> EXTRAIT DU DOCUMENT
━━━━━━━━━━━━━━━━
Au cœur de la République Démocratique du Congo, dans la province du Maï-Ndombe (ex-Grand Bandundu), vit le peuple Sakata, aussi appelé Basakata. Ce groupe ethnique bantou, rattaché au grand ensemble des Anamongo et de la famille linguistique Teke, incarne une richesse culturelle méconnue, mêlant histoire millénaire, organisation sociale complexe et spiritualité profonde. Plongée dans les traditions d’une communauté résolument ancrée dans ses racines, mais confrontée aux défis de la modernité.
Les Sakata partagent une origine commune avec les Bassa du Cameroun, un fait révélé par des similitudes linguistiques et historiques. Selon les récits transmis par les anciens, notamment relayés par Monseigneur Eugène Moke Motsuri lors d’un congrès à Douala en 1954, les deux peuples auraient migré depuis l’Égypte antique, passant par le Tchad avant de se scinder. Les Bassa Babimbi (« ceux qui se sont allongés », en référence à leur arrêt au Cameroun) et les Basakata (du mot kata, « aller plus loin ») auraient ensuite poursuivi leur route vers le Congo-Brazzaville, puis la RDC.
La société sakata se structure autour de deux figures centrales :
– Le « mbey » : Chef de terre et autorité religieuse, détenteur d’un pouvoir redouté associé à l’« iluo » (une sorcellerie sacrée). Il règne sur le bobla (unité sociale de base) et incarne l’autorité spirituelle.
– Le « mojuu » : Chef des hommes et roi politique, gouvernant un ijuu (chefferie regroupant plusieurs bobla).

Un proverbe résume cette dualité : « Mbey oni be leshaon, ujuu oni be leban » (« Le pouvoir du mbey s’arrête à sa paillote, celui du mojuu s’étend au-delà »). Les terres appartiennent au mbey, tandis que les hommes relèvent du mojuu, illustrant un équilibre entre sacré et temporel.
Les Sakata se subdivisent en sous-tribus, comme les Bobai (au nord de la Lukenie) et les Babaa (voisins des Nkundo-mbindjankama).
Si le kisakata reste la langue maternelle, le lingala, langue véhiculaire de la RDC, domine dans les échanges extérieurs et l’éducation. À l’école primaire, les enfants apprennent en lingala, et la quasi-totalité de la population est bilingue. Les emprunts lexicaux au lingala sont nombreux, mais les anciens résistent à cette hybridation, défendant le kisakata comme marqueur identitaire.
━━━━━━━━━━━━━━━━
> CONSIGNE ÉCRITE
Recopiez le passage du texte sur les Sakata qui va de "Les Sakata se" jusqu'à "comme marqueur identitaire." inclus, en remplaçant "les anciens" par "les aînés".

> INFORMATIONS AFFICHÉES
━━━━━━━━━━━━━━━━
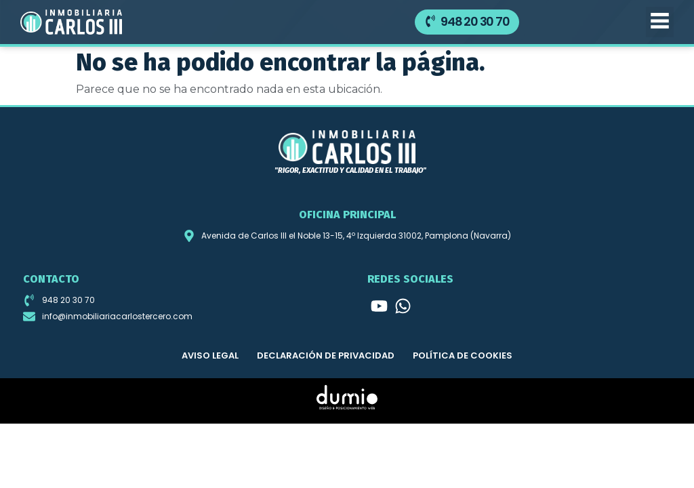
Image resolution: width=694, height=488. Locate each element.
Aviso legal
━━━━━━━━━━━━━━━━
> CORRIGÉ
Les Sakata se subdivisent en sous-tribus, comme les Bobai (au nord de la Lukenie) et les Babaa (voisins des Nkundo-mbindjankama).
Si le kisakata reste la langue maternelle, le lingala, langue véhiculaire de la RDC, domine dans les échanges extérieurs et l’éducation. À l’école primaire, les enfants apprennent en lingala, et la quasi-totalité de la population est bilingue. Les emprunts lexicaux au lingala sont nombreux, mais les aînés résistent à cette hybridation, défendant le kisakata comme marqueur identitaire.